The court’s ruling, declared by Judge Jackson, allows 10 of the 13 counts in the SEC’s lawsuit to move forward fully, with two counts proceeding partially and one count being dismissed. The dismissal was notably related to the sale of Binance’s defunct stablecoin, BUSD, which faced regulatory scrutiny in February 2023, resulting in its issuer, Paxos, halting the coin’s minting process. Additionally, a portion of a count regarding secondary sales of Binance’s native token BNB by external parties was dismissed, along with an allegation concerning Binance’s Simple Earn program, although the remainder of that count will continue through the courts.

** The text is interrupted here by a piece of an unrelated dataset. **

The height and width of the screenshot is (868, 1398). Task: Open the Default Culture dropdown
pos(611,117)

This lawsuit is a separate issue from another financial burden faced by Binance in November 2023, where it was penalized with a $4.3 billion fine for violating anti-money laundering and sanctions regulations. Despite these legal challenges and the SEC’s persistent stance that most crypto assets should be classified as securities—a notion reinforced by their chair, Gary Gensler—digital tokens’ regulatory status remains undecided, stirring ongoing debate within the crypto community. Meanwhile, Binance’s native token, BNB, showed resilience, maintaining stability in its trading price even in light of the legal news, continuing to perform well against other altcoins by reaching a record high of $717 on June 6.

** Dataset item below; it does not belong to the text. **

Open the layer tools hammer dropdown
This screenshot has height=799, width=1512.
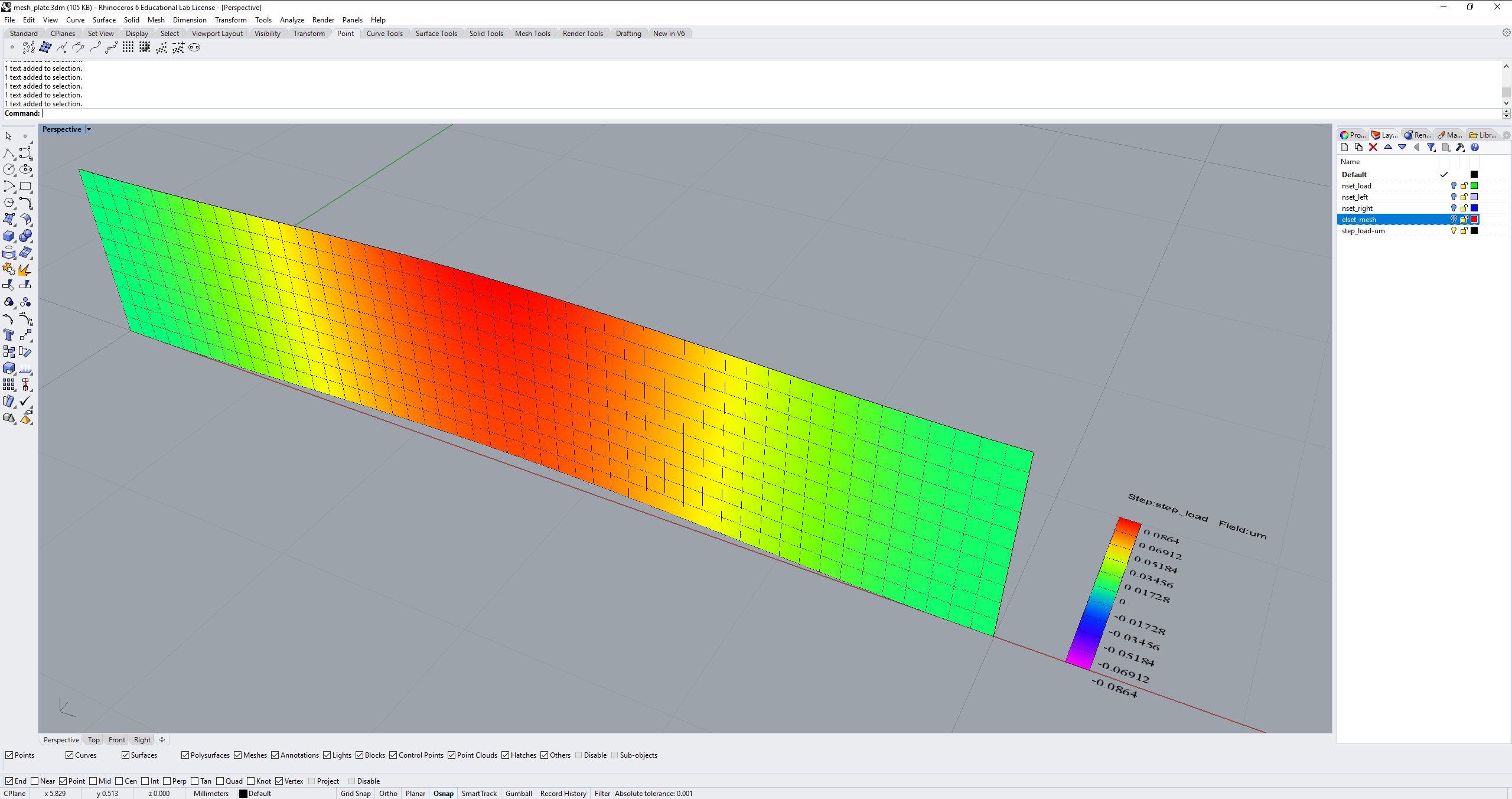[1460, 148]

Amidst this backdrop, Ethereum’s software solutions provider, ConsenSys, accused the SEC of regulatory overreach and challenged its attempts to classify its MetaMask software as requiring registration as a securities broker. ConsenSys’s retort to the SEC’s allegations against its staking services underscores the broader crypto industry’s pushback against what it sees as the SEC’s over-extension of its regulatory ambit. This legal skirmish between crypto entities and regulatory bodies signals a pivotal moment in the ongoing dialogue surrounding digital asset classification, regulatory oversight, and the future of blockchain technology innovations.